Certains responsables politiques n'ont pas hésité à comparer la crise actuelle, due à la guerre de Poutine, à la Grande récession de 2008, instillant la peur dans la population et donc chez les investisseurs. Une façon d'anticiper une instabilité politique et économique incertaine, mais aux effets immédiats. Comme la crainte d'un effondrement économique de proportions inconnues que les citoyens ordinaires et les agents économiques pourraient ressentir et projeter par contagion. La panique de perdre ce qui a été acquis et de ne pas récupérer ce qui a été perdu, le traumatisme de perdre son emploi et un avenir peu prometteur quand on a plus de 50 ans.
La volatilité de l'économie dans un contexte d'agitation politique et en l'absence de concertation sociale ne fait qu'exacerber la panique, surtout lorsque la peur est déjà dans le corps. La panique économique s'empare des consommateurs et des entreprises, suivant le même chemin, mais en sens inverse, de l'effet multiplicateur des investissements, entraînant un sentiment baissier. Et cela devient un déclencheur de la contraction de l'économie réelle. Surtout quand on sait déjà qu'en Espagne, la contraction des dépenses des ménages et des entreprises (demande interne) est généralement plus importante que la demande externe.

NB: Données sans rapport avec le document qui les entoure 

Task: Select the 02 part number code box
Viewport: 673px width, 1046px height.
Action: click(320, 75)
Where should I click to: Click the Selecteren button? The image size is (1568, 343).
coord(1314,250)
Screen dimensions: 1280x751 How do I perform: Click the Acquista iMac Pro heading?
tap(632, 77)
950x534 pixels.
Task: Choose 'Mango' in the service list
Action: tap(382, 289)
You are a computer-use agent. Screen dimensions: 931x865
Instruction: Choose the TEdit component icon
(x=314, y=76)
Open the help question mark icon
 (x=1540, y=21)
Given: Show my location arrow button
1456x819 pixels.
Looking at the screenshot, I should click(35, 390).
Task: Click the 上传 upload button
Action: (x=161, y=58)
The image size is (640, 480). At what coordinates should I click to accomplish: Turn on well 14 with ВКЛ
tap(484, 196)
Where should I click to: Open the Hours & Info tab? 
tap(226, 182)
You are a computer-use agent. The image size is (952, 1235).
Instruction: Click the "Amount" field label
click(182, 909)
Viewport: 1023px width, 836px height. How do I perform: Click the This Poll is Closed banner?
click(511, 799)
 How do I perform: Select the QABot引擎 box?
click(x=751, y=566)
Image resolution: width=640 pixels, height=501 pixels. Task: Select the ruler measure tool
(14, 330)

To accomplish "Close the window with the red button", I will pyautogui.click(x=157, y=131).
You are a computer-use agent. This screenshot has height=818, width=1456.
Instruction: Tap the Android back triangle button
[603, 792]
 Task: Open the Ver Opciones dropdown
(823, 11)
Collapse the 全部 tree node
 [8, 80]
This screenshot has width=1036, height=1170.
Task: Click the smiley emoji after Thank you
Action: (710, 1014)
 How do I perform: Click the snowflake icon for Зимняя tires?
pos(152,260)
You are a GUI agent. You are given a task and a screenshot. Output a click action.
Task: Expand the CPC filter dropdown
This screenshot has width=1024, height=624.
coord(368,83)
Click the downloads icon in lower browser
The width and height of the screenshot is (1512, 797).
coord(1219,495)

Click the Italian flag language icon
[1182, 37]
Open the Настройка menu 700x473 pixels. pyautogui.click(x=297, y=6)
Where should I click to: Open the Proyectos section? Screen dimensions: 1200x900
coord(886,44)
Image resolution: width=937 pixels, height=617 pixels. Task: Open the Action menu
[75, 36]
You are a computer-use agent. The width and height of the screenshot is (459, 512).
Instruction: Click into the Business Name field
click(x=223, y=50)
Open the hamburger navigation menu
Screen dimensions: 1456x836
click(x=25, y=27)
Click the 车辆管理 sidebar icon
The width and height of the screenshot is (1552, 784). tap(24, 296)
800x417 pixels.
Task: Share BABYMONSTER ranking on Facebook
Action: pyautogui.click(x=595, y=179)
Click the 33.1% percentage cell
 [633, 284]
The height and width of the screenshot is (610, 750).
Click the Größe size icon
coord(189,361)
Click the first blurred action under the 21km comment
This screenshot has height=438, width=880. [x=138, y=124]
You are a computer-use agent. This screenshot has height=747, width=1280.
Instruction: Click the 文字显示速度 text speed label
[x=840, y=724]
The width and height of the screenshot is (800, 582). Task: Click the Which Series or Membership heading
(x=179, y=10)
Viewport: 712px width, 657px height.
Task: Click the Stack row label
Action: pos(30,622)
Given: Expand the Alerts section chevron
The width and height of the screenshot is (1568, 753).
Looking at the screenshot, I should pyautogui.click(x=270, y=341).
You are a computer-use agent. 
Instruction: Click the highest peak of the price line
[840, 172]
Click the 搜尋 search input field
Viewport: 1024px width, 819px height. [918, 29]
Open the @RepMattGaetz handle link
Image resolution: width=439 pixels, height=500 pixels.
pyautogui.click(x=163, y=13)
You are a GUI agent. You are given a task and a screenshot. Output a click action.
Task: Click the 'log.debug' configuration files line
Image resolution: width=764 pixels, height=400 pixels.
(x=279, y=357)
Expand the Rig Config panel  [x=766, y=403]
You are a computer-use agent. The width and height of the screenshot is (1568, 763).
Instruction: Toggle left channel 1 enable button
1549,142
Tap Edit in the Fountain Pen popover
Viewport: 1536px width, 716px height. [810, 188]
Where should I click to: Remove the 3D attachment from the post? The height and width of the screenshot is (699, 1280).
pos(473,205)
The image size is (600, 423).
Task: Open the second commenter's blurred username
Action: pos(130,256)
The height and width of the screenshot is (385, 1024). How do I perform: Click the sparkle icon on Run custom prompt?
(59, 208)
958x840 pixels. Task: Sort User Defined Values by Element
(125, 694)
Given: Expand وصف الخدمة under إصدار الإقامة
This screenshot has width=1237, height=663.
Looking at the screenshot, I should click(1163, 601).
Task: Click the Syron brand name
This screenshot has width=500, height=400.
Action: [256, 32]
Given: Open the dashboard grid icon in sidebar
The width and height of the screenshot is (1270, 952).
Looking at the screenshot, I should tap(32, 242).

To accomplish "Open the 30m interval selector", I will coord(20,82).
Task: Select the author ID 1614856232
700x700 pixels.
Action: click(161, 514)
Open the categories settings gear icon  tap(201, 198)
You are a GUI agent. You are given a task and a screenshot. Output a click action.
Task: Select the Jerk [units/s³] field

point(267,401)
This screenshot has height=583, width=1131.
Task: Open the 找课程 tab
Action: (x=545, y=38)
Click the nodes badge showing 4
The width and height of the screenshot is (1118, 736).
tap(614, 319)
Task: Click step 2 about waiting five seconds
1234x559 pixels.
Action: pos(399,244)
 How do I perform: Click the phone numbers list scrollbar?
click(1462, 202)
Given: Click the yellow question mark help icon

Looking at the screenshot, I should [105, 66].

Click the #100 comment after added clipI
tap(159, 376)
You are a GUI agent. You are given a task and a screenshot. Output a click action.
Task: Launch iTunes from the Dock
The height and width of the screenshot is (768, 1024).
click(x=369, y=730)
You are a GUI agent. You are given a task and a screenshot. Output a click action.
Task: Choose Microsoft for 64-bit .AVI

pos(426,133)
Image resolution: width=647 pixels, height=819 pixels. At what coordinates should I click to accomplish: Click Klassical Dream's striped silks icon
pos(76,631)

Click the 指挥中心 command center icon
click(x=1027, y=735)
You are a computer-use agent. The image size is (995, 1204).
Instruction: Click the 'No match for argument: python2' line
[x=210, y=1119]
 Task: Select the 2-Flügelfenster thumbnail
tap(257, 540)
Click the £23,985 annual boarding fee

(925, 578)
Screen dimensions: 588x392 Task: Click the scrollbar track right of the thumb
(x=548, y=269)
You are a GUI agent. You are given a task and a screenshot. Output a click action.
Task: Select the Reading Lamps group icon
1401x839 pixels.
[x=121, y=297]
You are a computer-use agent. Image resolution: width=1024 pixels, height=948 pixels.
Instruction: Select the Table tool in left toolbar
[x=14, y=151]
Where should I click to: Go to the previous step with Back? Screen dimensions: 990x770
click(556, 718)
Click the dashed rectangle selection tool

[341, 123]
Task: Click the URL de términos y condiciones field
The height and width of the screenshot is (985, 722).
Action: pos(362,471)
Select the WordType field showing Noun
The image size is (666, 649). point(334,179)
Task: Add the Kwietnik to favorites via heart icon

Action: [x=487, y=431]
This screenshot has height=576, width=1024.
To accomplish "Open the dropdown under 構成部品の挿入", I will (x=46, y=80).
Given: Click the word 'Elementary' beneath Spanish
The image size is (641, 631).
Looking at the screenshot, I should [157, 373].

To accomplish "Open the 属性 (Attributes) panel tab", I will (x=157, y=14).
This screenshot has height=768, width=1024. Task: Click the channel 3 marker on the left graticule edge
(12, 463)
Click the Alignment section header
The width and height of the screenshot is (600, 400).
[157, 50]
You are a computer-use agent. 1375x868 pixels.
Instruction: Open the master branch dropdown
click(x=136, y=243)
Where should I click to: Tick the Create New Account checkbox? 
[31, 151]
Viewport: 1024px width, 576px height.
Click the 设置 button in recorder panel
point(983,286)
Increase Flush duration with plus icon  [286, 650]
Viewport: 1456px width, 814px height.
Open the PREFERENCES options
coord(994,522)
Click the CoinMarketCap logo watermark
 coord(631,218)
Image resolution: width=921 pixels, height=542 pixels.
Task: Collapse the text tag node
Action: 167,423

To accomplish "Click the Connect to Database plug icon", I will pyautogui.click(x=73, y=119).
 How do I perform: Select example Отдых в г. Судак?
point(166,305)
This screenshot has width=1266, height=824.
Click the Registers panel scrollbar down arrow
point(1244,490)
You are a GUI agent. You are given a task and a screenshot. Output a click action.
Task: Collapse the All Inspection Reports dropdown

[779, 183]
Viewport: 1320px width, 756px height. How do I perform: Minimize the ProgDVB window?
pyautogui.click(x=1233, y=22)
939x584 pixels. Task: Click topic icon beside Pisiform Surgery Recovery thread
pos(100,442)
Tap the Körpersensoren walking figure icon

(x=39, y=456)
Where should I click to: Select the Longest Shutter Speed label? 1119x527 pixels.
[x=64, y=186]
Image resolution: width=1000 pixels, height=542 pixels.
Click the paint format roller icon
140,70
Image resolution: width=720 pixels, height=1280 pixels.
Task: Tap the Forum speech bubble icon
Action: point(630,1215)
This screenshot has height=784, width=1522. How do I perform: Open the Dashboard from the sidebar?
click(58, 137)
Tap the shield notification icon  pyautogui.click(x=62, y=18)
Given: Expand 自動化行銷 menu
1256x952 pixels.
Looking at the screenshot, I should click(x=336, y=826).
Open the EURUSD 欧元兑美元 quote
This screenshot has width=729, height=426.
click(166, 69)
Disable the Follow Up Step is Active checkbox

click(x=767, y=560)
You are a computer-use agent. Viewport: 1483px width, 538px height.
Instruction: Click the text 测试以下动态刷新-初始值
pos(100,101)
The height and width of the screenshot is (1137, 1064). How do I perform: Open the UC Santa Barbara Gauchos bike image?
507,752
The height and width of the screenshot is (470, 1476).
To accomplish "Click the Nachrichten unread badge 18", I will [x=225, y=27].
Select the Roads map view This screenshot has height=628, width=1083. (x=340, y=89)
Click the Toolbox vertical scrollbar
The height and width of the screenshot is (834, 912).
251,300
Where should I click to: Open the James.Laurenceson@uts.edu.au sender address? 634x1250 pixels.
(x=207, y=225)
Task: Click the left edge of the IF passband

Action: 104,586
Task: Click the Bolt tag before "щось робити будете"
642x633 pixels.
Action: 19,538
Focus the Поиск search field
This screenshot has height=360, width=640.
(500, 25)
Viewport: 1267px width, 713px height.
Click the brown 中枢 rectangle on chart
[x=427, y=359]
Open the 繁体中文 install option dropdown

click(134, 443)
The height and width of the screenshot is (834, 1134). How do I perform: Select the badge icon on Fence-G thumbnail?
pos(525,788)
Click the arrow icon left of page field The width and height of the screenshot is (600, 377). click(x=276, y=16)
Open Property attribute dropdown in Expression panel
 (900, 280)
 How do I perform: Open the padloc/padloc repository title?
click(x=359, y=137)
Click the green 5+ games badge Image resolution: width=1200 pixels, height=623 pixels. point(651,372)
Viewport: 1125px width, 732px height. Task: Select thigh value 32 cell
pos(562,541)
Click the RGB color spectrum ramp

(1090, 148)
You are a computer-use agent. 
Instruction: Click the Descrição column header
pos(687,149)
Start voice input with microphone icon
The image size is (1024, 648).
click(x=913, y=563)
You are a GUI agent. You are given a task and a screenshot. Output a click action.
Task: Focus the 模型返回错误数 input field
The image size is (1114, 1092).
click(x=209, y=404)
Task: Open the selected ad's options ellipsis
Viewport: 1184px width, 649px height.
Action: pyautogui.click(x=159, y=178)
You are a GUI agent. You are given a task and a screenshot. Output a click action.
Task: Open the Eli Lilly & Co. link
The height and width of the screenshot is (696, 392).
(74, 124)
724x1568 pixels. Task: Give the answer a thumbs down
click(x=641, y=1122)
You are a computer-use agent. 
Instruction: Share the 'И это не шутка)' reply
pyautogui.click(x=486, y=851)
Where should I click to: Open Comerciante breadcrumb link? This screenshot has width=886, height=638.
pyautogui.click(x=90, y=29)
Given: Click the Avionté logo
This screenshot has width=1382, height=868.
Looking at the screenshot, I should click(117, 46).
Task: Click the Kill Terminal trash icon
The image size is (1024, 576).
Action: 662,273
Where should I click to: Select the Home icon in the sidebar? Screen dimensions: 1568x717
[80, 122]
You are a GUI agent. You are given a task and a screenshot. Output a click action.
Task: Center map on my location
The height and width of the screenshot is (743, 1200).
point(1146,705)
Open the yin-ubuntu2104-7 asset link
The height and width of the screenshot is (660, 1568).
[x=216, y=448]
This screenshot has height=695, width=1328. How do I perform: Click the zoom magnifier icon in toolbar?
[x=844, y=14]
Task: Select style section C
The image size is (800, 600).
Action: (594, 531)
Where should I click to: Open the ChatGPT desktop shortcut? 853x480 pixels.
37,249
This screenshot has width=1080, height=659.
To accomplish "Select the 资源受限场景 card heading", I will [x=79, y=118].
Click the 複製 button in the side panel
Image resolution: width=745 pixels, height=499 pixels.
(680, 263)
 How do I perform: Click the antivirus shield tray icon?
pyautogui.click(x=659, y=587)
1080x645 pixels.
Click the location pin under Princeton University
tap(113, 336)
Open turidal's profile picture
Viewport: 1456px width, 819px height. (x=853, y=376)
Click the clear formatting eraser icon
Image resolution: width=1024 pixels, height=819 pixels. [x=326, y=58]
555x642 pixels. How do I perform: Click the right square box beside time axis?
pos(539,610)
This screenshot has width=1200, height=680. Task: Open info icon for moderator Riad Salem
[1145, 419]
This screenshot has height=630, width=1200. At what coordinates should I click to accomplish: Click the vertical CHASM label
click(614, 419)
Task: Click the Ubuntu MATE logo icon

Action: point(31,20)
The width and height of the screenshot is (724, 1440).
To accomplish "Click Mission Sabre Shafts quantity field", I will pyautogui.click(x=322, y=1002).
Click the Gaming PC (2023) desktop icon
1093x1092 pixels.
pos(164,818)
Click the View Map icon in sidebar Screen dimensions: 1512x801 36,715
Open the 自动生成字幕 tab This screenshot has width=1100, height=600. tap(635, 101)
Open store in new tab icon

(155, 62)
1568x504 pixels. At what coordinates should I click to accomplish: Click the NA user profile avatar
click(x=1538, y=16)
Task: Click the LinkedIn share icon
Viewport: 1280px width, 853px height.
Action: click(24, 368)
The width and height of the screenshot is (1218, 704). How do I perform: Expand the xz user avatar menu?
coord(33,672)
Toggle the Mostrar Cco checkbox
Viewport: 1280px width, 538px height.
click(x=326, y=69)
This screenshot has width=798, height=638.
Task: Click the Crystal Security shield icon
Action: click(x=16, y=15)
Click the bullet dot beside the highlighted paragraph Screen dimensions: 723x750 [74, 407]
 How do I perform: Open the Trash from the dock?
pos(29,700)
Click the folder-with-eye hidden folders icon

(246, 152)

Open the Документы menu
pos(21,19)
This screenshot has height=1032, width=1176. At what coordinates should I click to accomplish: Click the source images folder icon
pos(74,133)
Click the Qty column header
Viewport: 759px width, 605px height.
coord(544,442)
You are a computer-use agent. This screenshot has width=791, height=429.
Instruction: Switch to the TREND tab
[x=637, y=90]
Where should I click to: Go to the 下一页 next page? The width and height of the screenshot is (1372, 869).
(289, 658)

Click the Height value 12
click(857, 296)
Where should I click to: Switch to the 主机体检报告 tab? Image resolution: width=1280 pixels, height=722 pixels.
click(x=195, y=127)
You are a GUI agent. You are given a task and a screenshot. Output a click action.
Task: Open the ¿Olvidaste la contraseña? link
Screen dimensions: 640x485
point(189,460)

Le fossé entre l'Espagne et l'Europe est évident. Très positive en croissance et très négative en récession, elle confirme la sensibilité de l'économie espagnole à l'incertitude, surtout lorsque les partis optent pour l'utilisation politique des émotions. Le PP n'est ni VOX ni Podemos, mais un parti d'État et d'alternance. Feijóo, qui semble être en meilleure position, devrait parvenir à un accord à un moment aussi délicat pour l'Europe, dont l'Espagne fait partie intégrante.
D'ici l'été prochain, la demande étrangère devrait tirer l'économie espagnole vers le haut grâce aux exportations et, surtout, à la forte reprise du tourisme. Cela redonnerait de l'optimisme et du bonheur aux consommateurs et aux entreprises.